Three electrolytic cells $A, B, C$ containing solutions of $ZnSO_{4}, AgNO_{3}$ and $CuSO_{4}$ respectively are connected in series. $A$ steady current of $1.5 \ A$ was passed through them until $1.45 \ g$ of silver deposited at the cathode of cell $B$. How long did the current flow? What mass of copper and zinc were deposited?

(N/A) According to the reaction:
$Ag_{(aq)}^{+} + e^{-} \to Ag_{(s)}$
$108 \ g$ of $Ag$ is deposited by $96487 \ C$ of charge.

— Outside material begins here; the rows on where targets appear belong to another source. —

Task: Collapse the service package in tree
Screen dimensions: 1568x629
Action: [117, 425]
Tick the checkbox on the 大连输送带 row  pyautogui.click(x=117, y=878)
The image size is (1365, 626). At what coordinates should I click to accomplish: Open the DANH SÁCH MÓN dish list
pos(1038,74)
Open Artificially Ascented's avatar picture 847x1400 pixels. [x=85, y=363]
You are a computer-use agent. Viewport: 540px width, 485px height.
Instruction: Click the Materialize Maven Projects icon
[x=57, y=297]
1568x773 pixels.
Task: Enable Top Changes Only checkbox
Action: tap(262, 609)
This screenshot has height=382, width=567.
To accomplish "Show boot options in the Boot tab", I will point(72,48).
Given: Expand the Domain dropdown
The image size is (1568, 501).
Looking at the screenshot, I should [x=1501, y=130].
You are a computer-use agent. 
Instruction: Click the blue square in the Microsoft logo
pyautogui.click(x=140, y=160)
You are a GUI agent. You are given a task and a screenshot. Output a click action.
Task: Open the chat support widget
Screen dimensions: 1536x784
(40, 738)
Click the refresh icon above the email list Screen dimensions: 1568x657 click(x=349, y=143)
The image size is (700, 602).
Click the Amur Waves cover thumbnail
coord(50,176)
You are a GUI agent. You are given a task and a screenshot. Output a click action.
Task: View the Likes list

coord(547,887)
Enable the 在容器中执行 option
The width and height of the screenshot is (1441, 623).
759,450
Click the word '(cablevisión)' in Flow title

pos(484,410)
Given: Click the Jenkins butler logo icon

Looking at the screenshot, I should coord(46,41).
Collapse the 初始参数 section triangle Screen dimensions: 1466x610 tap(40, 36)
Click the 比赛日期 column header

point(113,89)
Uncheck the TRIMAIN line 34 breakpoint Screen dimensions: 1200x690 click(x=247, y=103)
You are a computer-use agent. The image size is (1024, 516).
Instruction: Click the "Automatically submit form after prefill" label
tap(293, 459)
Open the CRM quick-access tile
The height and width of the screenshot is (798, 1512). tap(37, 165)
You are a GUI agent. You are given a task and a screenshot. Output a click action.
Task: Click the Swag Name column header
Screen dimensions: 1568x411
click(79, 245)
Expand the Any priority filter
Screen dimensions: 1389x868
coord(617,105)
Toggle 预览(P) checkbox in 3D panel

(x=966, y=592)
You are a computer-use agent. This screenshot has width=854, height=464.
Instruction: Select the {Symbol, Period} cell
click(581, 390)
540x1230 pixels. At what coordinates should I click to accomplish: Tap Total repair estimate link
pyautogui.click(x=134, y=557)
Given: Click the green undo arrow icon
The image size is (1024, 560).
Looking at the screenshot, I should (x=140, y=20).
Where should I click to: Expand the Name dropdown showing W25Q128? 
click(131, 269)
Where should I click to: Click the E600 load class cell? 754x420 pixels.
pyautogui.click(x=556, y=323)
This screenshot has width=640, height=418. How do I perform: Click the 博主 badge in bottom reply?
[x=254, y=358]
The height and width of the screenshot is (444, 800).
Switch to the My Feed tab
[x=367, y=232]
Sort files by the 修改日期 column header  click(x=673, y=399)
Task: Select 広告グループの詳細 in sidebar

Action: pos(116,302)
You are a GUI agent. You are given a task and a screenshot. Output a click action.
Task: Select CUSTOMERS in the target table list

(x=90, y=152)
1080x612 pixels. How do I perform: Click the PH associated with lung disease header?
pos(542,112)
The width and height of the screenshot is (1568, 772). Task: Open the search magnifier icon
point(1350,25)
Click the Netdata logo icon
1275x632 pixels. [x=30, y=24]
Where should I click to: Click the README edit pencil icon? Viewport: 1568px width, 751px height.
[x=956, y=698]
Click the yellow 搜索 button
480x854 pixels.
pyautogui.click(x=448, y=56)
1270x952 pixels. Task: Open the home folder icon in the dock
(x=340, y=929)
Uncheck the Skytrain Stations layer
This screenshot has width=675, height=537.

Therefore,$1.45 \ g$ of $Ag$ is deposited by charge $Q = \frac{96487 \times 1.45}{108} \ C = 1295.43 \ C$.
Given current $I = 1.5 \ A$,time $t = \frac{Q}{I} = \frac{1295.43}{1.5} \ s = 863.6 \ s \approx 14.40 \ min$.
For copper:
$Cu_{(aq)}^{2+} + 2e^{-} \to Cu_{(s)}$
$2 \times 96487 \ C$ of charge deposits $63.5 \ g$ of $Cu$.
So,$1295.43 \ C$ of charge deposits $\frac{63.5 \times 1295.43}{2 \times 96487} \ g = 0.426 \ g$ of $Cu$.
For zinc:
$Zn_{(aq)}^{2+} + 2e^{-} \to Zn_{(s)}$
$2 \times 96487 \ C$ of charge deposits $65.4 \ g$ of $Zn$.
So,$1295.43 \ C$ of charge deposits $\frac{65.4 \times 1295.43}{2 \times 96487} \ g = 0.439 \ g$ of $Zn$.